**Assignment**
Repeat verbatim, and only, the lines of the data below, beginning at the line that contains "Viewport: 550px width, 653px height." and stopping after the line that contains "Click the Name und Adresse input".

**Records for the exercise**

>>>

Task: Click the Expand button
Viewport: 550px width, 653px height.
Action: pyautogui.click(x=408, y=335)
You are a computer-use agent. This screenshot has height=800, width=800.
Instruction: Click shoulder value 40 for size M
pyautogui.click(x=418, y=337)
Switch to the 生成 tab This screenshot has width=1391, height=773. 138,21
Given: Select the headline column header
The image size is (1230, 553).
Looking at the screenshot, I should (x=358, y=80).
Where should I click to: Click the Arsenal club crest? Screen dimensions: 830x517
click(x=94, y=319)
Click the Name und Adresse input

<<<
>>>

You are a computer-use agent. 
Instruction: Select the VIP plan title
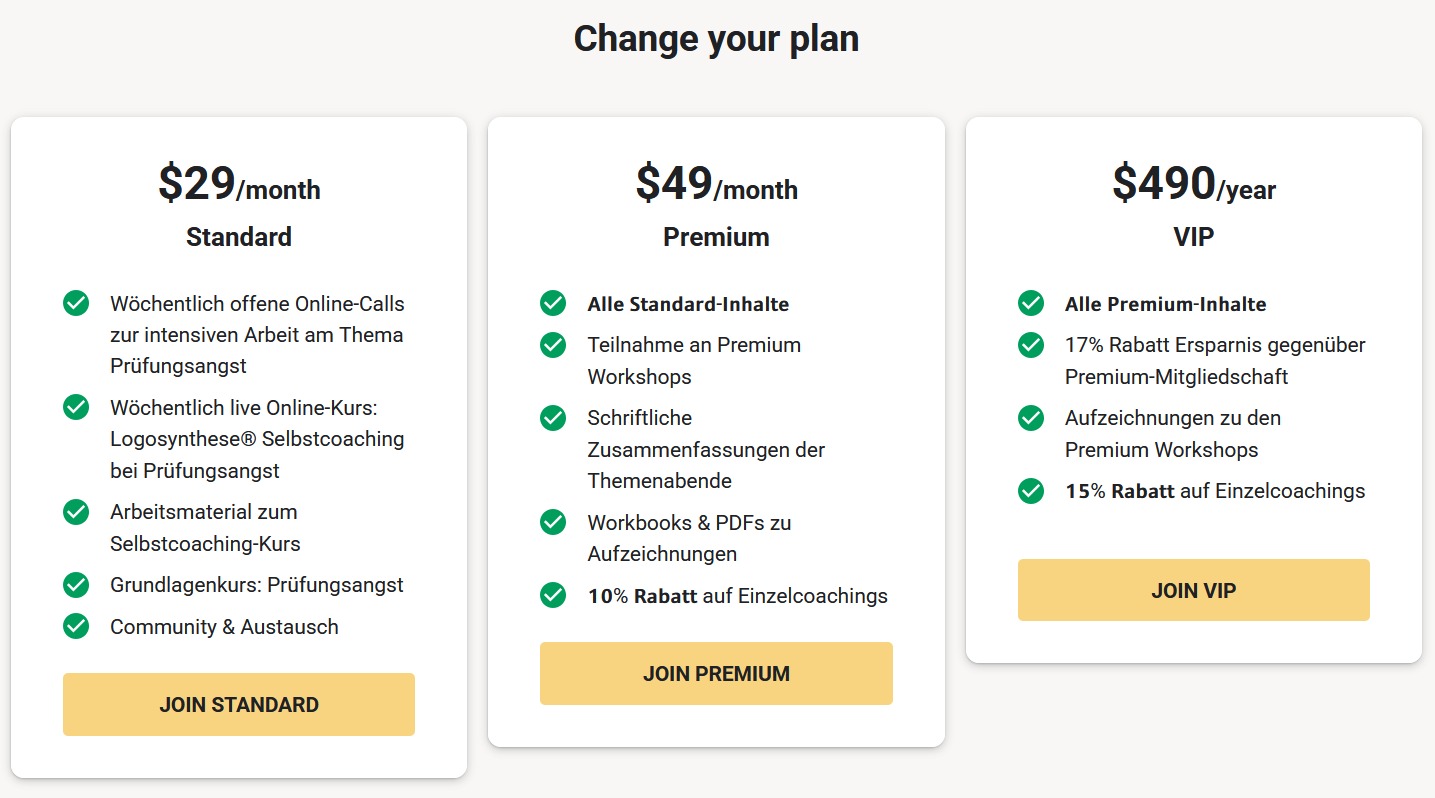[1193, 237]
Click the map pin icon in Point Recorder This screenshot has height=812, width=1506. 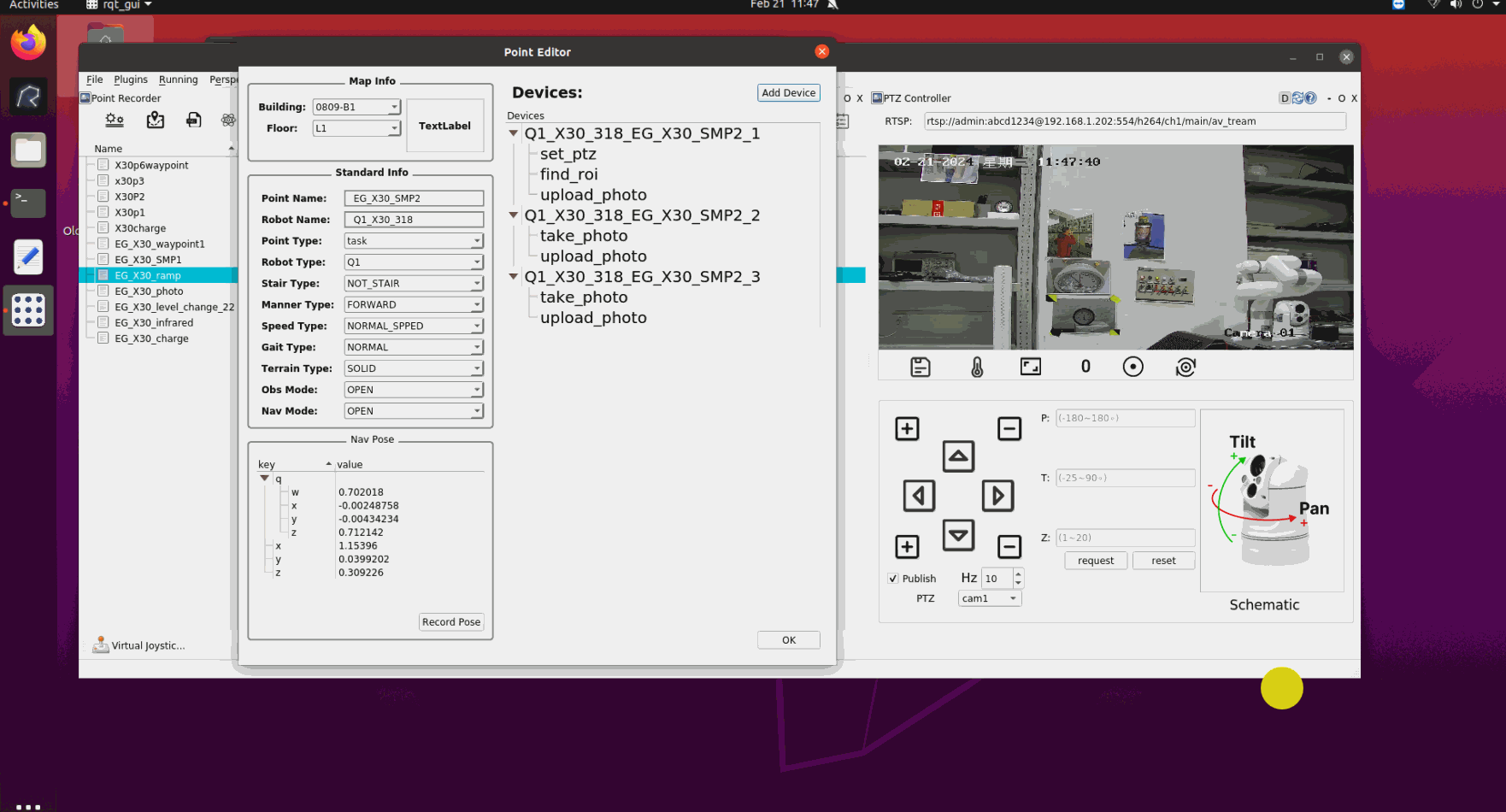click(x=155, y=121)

<<<

**Task response**
Viewport: 550px width, 653px height.
Action: pyautogui.click(x=408, y=335)
You are a computer-use agent. This screenshot has height=800, width=800.
Instruction: Click shoulder value 40 for size M
pyautogui.click(x=418, y=337)
Switch to the 生成 tab This screenshot has width=1391, height=773. 138,21
Given: Select the headline column header
The image size is (1230, 553).
Looking at the screenshot, I should (x=358, y=80).
Where should I click to: Click the Arsenal club crest? Screen dimensions: 830x517
click(x=94, y=319)
Click the Name und Adresse input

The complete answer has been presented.